### DESCRIPTION OF THE TASK
Reproduce the listing below verbatim, from the line containing "Open the All Account Types dropdown" down to the end of the listing, both ends included. Omit the pictures from your copy.
::: TASK DATA
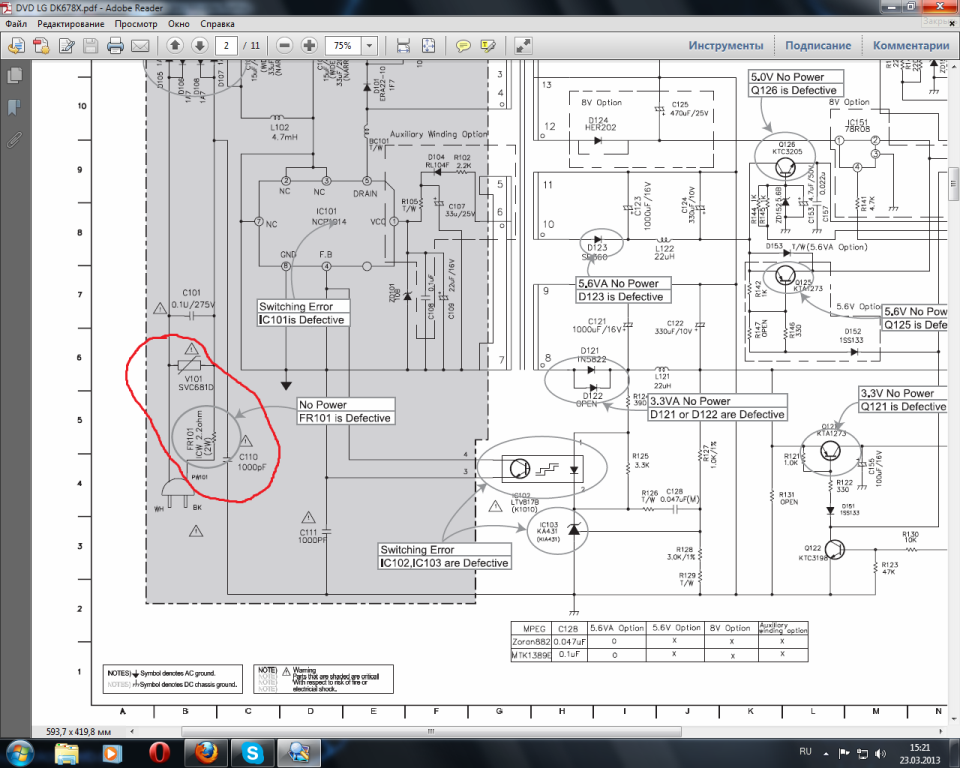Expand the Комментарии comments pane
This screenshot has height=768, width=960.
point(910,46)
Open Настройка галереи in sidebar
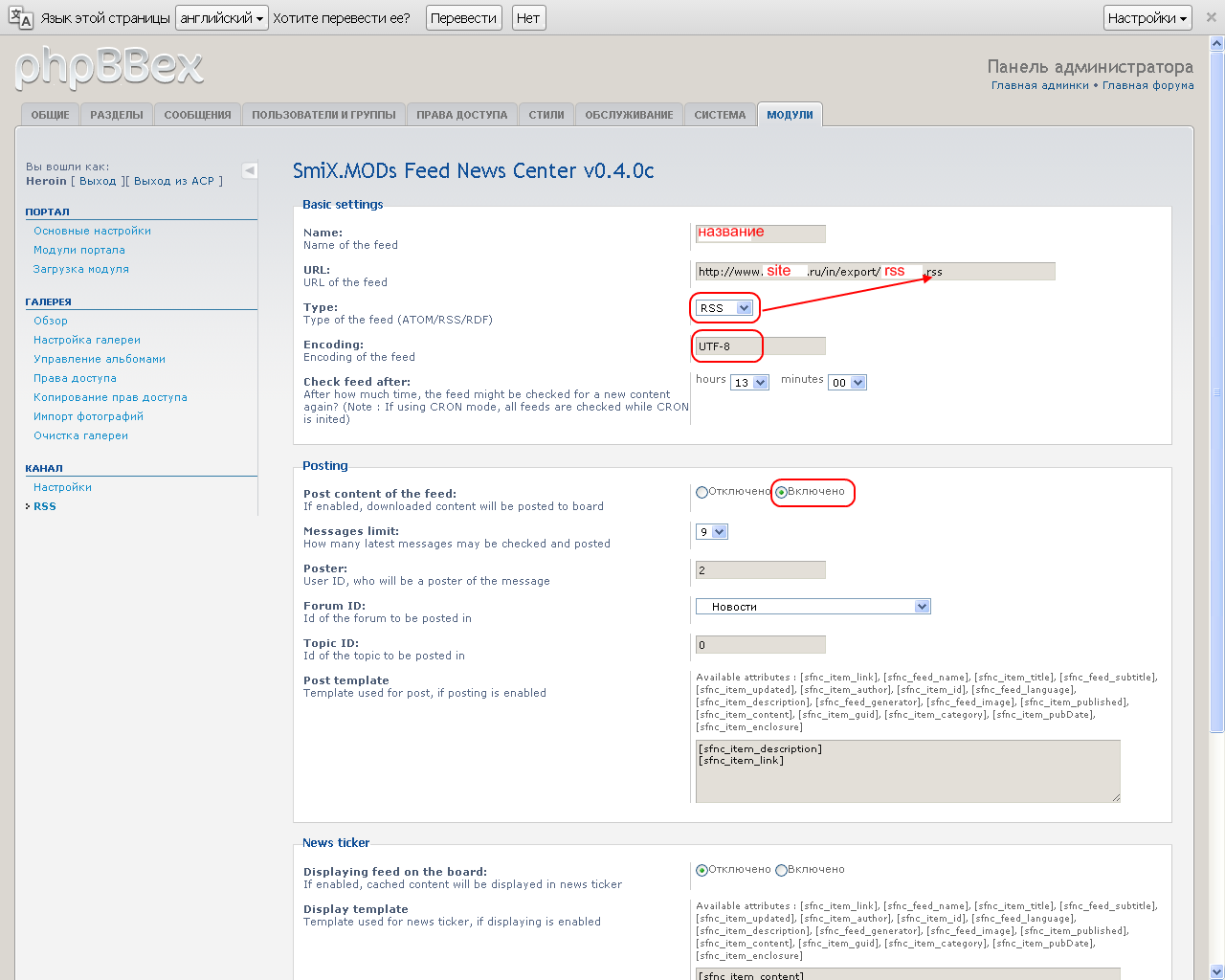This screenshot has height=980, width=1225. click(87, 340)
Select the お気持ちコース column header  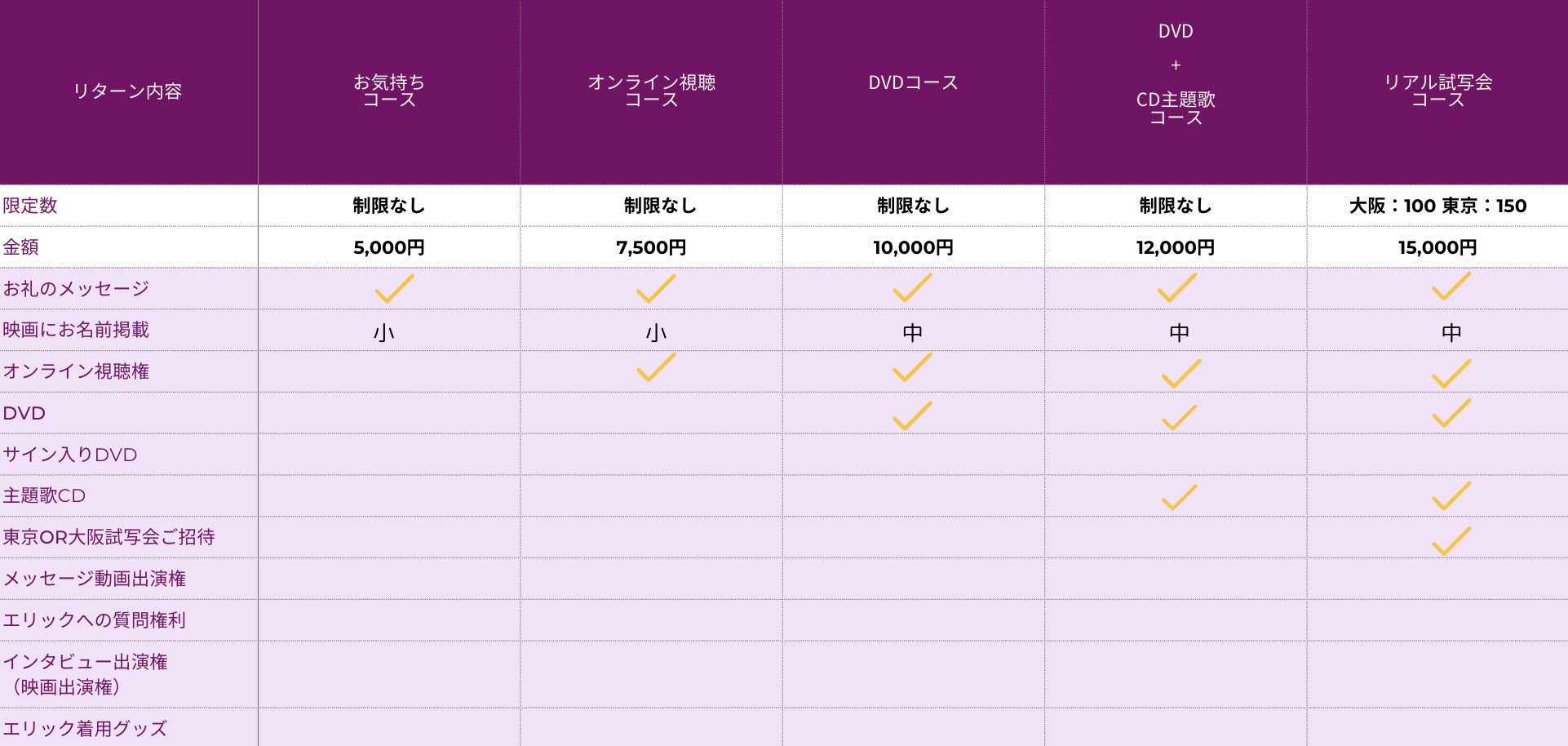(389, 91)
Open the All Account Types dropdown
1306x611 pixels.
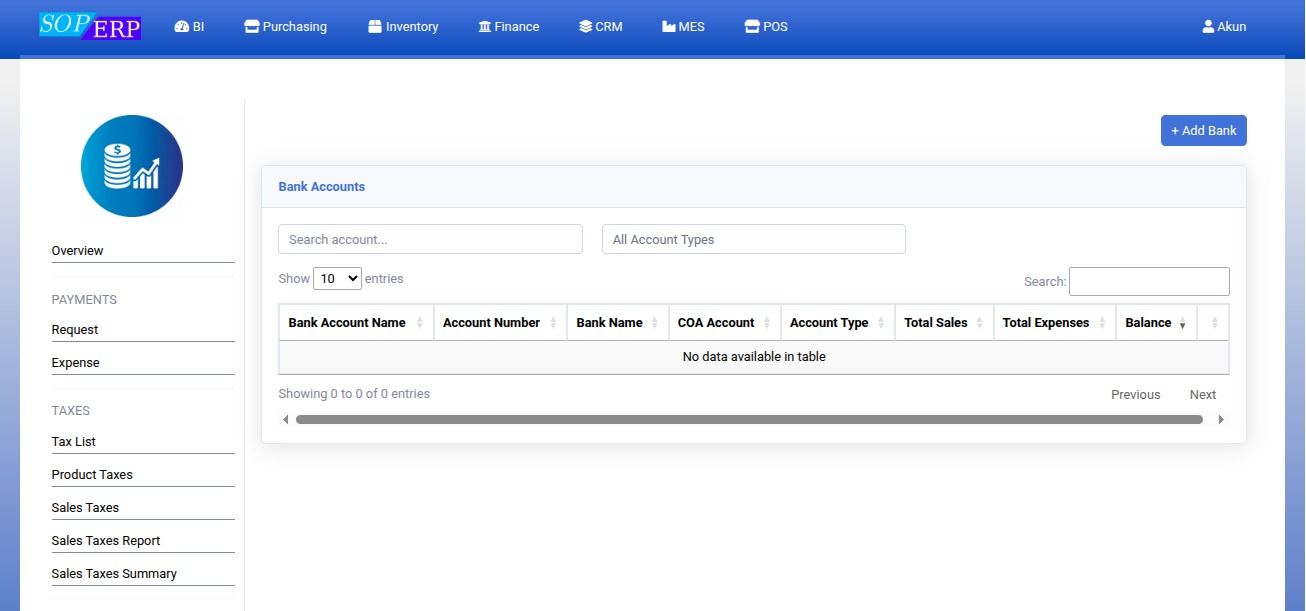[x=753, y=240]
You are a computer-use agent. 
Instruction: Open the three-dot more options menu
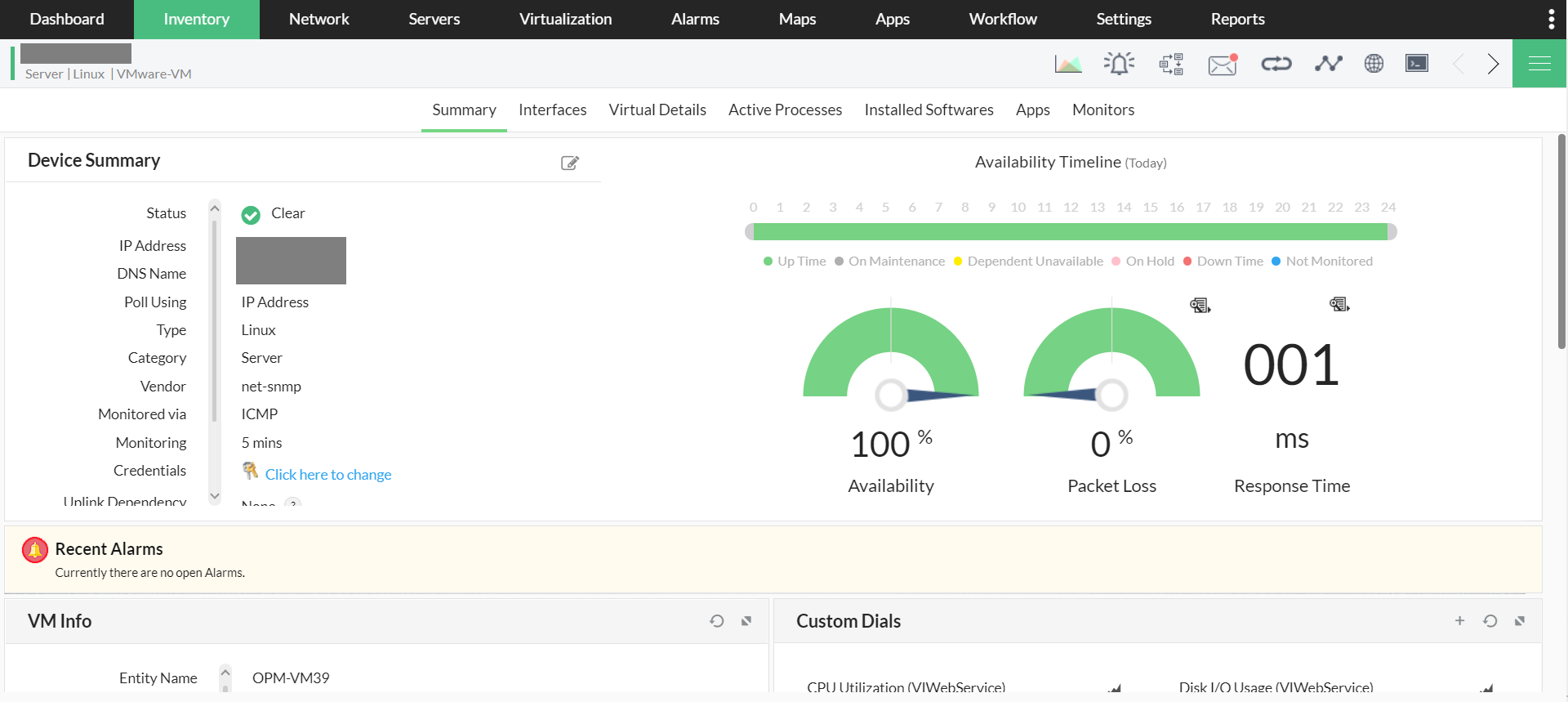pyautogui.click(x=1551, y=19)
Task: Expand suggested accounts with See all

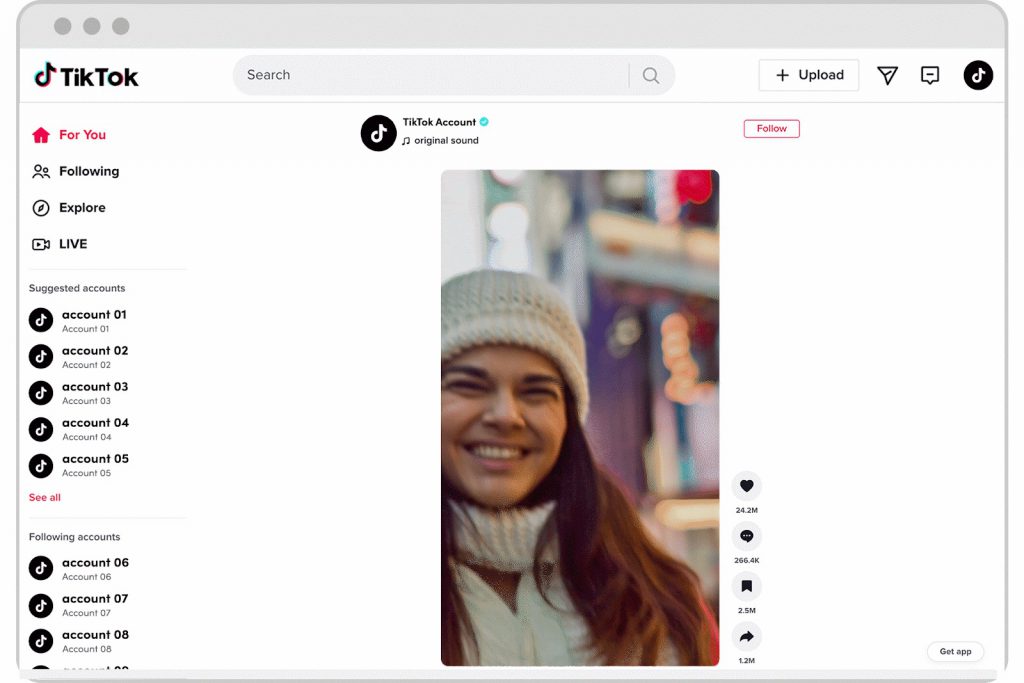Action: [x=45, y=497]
::::::
### ANSWER BELOW
Open the All Account Types dropdown
1306x611 pixels.
[x=753, y=240]
You are a computer-use agent. 
Instruction: Open the three-dot more options menu
pyautogui.click(x=1551, y=19)
Task: Expand suggested accounts with See all

Action: [x=45, y=497]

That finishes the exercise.